Morceaux de vrais moments présents

La Pocatière, le 14 mai 2015

J’ai joué pour la première fois au soccer depuis des années ce soir. Je ne suis plus en forme, ma technique laisse beaucoup à désirer, mais j’ai réussi à me concentrer sur le moment présent et à en profiter. Cependant, vers la fin de la partie j’étais brûlé. Lorsque je me suis arrêté et que je me suis assis pour enlever mes souliers à crampons, j’ai ressenti la solitude. Le sentiment d’abandon m’est revenu. J’ai pensé à elle un instant, mais c’était plus une solitude générale que je ressentais; pas nécessairement l’envie d’être avec elle.

Lorsque je suis arrivé chez mes parents pour aller chercher les enfants, le « crash » est arrivé. Je me sentais angoissé et seul; je me suis mis à pleurer. Je me suis à nouveau senti terriblement seul et abandonné, mais je ne pensais plus à elle vis-à-vis moi. J’étais triste, entre autres, parce que les enfants s’ennuient. Mais lorsque Cédric est revenu du parc, il était de bonne humeur et ça m’a réconforté. Et lorsque nous sommes arrivés à la maison ça allait beaucoup mieux.

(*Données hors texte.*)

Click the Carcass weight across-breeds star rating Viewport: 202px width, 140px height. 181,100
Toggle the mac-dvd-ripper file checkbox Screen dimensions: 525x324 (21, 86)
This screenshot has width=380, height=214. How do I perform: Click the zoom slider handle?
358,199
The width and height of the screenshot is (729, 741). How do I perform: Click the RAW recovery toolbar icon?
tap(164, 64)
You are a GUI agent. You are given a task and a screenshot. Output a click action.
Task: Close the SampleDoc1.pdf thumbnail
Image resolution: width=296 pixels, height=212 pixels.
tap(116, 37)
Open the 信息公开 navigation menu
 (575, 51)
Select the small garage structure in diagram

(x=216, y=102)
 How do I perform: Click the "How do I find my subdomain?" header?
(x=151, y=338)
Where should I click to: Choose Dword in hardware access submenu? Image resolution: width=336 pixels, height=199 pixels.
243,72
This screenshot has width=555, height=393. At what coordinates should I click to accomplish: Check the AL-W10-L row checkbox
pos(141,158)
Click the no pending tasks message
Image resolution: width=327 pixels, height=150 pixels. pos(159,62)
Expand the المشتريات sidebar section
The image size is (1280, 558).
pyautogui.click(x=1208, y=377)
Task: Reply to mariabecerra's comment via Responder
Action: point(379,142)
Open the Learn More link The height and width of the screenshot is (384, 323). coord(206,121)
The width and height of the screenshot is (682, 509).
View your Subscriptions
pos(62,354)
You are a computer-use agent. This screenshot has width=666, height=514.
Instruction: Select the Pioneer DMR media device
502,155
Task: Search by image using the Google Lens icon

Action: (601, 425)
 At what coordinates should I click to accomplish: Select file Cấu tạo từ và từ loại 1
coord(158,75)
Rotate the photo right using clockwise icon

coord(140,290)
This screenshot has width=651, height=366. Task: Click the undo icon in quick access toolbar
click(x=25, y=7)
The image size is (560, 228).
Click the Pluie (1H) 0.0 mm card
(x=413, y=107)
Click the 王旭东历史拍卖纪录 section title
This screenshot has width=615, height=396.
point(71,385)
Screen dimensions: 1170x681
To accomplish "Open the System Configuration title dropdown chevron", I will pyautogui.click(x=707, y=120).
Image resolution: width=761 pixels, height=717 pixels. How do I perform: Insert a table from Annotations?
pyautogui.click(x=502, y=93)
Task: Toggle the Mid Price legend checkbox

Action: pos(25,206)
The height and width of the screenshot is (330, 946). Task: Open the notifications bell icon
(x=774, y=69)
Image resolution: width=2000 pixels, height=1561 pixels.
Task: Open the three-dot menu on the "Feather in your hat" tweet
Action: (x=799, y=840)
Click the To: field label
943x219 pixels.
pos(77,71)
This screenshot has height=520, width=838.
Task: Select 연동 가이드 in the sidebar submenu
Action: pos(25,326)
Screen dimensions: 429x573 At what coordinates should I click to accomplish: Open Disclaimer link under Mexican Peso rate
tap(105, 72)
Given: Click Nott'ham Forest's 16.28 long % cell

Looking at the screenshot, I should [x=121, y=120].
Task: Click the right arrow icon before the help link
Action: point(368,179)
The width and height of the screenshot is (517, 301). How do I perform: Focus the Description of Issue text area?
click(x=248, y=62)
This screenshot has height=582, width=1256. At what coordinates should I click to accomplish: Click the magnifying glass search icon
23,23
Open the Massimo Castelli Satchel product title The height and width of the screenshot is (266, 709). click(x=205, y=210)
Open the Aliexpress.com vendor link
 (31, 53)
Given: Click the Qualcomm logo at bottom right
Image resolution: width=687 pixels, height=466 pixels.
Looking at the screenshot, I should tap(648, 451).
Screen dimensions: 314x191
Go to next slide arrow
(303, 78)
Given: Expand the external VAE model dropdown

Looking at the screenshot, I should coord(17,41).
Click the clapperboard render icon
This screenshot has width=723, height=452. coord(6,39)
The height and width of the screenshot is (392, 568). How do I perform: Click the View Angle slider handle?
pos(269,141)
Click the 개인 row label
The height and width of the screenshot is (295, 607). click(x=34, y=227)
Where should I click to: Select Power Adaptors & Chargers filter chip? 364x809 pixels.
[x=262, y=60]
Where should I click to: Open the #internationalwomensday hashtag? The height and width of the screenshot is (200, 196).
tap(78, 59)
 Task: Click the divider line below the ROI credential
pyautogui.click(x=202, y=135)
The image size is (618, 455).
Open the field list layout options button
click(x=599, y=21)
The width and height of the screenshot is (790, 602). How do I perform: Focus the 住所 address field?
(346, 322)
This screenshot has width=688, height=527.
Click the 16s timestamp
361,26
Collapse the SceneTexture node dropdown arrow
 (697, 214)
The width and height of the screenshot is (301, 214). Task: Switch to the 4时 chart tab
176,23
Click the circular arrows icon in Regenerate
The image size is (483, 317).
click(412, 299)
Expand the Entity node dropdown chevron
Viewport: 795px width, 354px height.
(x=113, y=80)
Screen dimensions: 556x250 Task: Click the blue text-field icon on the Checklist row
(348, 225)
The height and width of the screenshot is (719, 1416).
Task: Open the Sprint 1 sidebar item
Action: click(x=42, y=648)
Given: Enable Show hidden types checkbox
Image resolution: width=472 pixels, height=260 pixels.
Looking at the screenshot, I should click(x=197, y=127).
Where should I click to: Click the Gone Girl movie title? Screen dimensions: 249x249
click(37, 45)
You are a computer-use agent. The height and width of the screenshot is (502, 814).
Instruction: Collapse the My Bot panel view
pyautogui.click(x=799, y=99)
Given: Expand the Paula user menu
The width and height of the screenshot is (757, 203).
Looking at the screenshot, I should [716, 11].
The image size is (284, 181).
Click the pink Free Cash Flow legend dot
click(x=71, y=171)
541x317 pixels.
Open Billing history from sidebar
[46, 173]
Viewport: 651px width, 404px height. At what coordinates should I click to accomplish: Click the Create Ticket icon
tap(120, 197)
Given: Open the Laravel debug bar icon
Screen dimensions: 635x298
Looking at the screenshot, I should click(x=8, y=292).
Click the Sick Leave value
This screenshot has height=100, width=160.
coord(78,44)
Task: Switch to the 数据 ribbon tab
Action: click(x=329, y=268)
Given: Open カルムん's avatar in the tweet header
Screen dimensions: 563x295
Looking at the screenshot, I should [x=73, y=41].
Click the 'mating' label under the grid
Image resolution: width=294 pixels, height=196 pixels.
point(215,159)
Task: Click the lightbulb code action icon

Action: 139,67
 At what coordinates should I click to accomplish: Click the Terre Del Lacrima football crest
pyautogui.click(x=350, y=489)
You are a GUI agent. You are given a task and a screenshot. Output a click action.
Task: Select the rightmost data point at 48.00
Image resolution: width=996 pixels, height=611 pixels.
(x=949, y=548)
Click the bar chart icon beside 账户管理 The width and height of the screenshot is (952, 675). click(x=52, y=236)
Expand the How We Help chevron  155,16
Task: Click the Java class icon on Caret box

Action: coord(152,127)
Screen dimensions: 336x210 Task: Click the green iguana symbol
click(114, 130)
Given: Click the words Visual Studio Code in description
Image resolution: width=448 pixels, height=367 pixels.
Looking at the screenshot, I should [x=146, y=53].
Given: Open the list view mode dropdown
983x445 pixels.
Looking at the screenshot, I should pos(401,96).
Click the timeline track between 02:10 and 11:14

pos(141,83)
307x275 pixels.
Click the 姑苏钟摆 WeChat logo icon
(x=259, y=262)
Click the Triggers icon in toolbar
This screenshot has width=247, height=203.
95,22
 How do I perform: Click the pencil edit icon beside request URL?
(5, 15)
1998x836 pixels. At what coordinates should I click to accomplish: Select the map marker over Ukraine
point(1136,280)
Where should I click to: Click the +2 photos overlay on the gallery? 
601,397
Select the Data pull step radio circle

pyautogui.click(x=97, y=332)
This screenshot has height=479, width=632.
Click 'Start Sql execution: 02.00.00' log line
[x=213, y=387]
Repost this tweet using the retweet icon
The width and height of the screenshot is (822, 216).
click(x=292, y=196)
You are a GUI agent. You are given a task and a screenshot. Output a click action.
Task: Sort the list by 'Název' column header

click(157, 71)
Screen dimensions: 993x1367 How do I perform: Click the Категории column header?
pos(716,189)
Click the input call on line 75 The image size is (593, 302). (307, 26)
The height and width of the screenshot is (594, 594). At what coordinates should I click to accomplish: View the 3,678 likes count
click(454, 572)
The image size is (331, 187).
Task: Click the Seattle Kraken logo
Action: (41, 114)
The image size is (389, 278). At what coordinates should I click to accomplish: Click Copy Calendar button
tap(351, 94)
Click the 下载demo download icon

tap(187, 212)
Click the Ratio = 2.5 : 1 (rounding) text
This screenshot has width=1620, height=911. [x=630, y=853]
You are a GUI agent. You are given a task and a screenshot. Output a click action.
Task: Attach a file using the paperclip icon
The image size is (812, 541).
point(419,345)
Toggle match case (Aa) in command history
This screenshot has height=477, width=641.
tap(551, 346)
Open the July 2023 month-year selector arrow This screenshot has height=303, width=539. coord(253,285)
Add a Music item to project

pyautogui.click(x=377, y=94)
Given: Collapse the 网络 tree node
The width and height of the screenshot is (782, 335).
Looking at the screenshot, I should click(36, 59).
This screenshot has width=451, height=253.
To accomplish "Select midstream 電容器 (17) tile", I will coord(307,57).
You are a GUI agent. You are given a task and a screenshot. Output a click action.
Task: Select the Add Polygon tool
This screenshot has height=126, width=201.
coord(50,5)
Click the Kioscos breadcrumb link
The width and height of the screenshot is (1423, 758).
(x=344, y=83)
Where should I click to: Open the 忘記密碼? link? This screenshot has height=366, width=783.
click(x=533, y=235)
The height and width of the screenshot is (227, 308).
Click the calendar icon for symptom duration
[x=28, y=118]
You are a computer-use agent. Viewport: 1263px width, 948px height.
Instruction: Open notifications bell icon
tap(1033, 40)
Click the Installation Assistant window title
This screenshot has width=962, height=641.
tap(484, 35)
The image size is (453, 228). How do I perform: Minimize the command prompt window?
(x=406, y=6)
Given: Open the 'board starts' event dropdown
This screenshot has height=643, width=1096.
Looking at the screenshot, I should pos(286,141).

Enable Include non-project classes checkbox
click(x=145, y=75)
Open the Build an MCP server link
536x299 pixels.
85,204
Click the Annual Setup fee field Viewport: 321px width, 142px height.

Plus tard elle a appelé à la maison pour parler aux enfants et nous avons discuté un peu, mais je me suis limité aux détails concernant les enfants, leur horaire et les plans pour la fin de semaine. Je n’ai pas senti le besoin de lui parler de ce que j’avais fait, à part mentionner la partie de soccer et que j’avais été occupé avec mes rendez-vous, mais sans aller dans les détails. Je ne voulais pas lui en parler, comme j’aurais fait avant. J’avais le goût de me détacher.

Plus tard en soirée, mon plus jeune fils et moi avons partagé un beau moment en parlant, assis sur le divan du salon. Il me racontait qu’il était à l’aise avec les examens à l’école, qu’il aimait ça même! Il m’a dit qu’il essayait de profiter des choses qu’il faisait et qu’ainsi, le temps passait plus vite pour arriver à la fin de semaine. Quand je lui ai dit que c’était une bonne idée, il m’a dit qu’il s’efforçait d’aimer les choses qu’il faisait et de profiter du moment. Je lui ai alors dit que c’était pour ça que j’avais sorti ma flûte traversière et que je pratiquais, et aussi pour ça que j’avais commencé à jouer au soccer.

Il m’a alors dit quelque chose qui m’a surpris. Il m’a dit que je n’étais plus la personne « normale » qu’il connaissait avant. Quand j’ai voulu lui expliquer que la façon que j’étais avant n’était pas nécessairement « normal », mais plutôt comment il me connaissait avant, il a immédiatement renchéri en s’exclamant : « Je sais! Je sais! C’est comme si avant tu étais ton faux toi et maintenant tu es ton vrai toi! ». J’ai eu un frisson dans le dos. Je lui ai dit : « Wow, c’est fantastique ce que tu viens de dire ». Je l’ai serré dans mes bras en lui disant que je l’aime.